### What to work on
Resume the news report below on the possible theft of the DC voter roll, starting after its final sentence.

### Source document
+++
Security

Cyber-crime

DC elections agency warns entire voting roll may have been stolen

Home of the Republic seemingly hit by Sony/NTT Docomo ransomware crew


The US Capital's election agency says a ransomware crew may have stolen its entire voter roll, which includes the personal information of all registered voters in the District of Columbia.

The DC Board of Elections (DCBOE) first became aware of the intrusion on October 5, when a criminal gang called RansomVC claimed to have broken into a server belonging to DataNet Systems, the agency's website hosting provider, and accessed 600,000 items of US voter data including DC voter records.

According to DCBOE, none of its own internal databases or servers were accessed, but important information was on DataNet's servers.

In a Friday update posted on its website, the voting agency said the break-in now looks worse than it originally thought. During a daily check-in call with DataNet Systems, DCBOE learned - 15 days after the initial attack - that the compromised server "did contain a copy of the DCBOE's voter roll."

"DataNet Systems confirmed that bad actors may have had access to the full voter roll which includes personal identifiable information (PII) including partial social security numbers, driver's license numbers, dates of birth, and contact information such as phone numbers and email addresses," the agency added.

It said the service provider couldn't definitely say "if or when" the incident occurred, or "how many, if any, voter records were accessed." The elections agency says it will now contact all registered voters, and it has also hired Mandiant to assist with the incident response.
+++
### Information given
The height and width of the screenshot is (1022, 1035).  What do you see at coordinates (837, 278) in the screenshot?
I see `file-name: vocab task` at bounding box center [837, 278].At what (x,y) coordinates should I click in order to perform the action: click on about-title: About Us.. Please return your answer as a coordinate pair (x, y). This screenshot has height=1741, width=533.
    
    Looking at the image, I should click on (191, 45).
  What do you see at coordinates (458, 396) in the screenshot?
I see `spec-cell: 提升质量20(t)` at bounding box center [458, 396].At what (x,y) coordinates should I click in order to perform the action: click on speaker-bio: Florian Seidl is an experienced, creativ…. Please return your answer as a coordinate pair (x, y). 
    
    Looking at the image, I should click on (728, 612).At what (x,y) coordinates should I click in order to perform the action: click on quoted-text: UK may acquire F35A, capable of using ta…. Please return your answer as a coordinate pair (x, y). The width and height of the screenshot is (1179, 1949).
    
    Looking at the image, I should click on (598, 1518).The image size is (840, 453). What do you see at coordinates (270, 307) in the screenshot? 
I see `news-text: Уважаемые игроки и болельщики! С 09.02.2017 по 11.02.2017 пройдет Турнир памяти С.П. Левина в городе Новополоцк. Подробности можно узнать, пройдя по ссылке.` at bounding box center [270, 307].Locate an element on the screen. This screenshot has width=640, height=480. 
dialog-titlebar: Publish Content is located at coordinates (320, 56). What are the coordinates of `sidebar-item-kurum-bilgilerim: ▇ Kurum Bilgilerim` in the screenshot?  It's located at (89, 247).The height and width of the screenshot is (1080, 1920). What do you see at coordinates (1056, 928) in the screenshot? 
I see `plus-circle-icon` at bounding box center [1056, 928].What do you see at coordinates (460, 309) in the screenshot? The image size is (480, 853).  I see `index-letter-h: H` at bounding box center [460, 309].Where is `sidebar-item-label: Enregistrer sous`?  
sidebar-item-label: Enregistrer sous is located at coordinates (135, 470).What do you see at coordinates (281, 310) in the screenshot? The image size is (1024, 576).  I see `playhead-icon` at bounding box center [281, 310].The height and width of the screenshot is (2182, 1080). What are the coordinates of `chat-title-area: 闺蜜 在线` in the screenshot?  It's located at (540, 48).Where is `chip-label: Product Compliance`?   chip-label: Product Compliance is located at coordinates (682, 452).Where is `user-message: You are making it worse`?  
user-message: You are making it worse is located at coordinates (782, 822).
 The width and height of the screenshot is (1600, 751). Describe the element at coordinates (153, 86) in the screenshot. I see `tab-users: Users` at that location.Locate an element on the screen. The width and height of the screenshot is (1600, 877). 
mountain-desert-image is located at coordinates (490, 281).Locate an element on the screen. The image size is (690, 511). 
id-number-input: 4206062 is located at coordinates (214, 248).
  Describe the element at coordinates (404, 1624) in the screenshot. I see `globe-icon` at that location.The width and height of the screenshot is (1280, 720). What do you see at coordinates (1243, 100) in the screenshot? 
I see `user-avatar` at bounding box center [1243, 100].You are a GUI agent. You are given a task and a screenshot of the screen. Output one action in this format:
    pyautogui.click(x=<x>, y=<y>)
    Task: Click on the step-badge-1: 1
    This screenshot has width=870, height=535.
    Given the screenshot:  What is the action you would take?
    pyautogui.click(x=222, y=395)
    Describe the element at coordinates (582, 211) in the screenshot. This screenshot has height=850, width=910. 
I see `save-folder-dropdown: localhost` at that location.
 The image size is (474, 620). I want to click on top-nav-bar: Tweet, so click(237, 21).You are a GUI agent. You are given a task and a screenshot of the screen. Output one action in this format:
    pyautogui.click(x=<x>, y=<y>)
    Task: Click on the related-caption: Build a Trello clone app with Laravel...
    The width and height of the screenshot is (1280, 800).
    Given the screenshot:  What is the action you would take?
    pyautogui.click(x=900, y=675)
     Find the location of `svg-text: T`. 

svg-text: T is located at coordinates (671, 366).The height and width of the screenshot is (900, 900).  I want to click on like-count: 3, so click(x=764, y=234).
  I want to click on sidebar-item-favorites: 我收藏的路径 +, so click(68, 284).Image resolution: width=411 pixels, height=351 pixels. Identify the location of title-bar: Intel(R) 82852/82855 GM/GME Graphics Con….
+++
### Reply
"This remains an active and open investigation," the statement said. "DCBOE will release its full findings when they are available." The agency didn't have any further updates as of Monday morning, DCBOE spokesperson, Sarah Winn Graham, told The Register.

DCBOE is also working with law enforcement and federal government agencies including the FBI, the Multi-State Information Sharing and Analysis Center, US Department of Homeland Security, and the Office of the Chief Technology Officer to investigate the breach.

Upon learning of the incident in early October, the elections agency took down its website and started scanning its database, server and IT networks for vulnerabilities.

While the website remains down, with a message telling visitors it is undergoing maintenance, "voter registration remains open, active, and secure for District of Columbia residents," according to DCBOE.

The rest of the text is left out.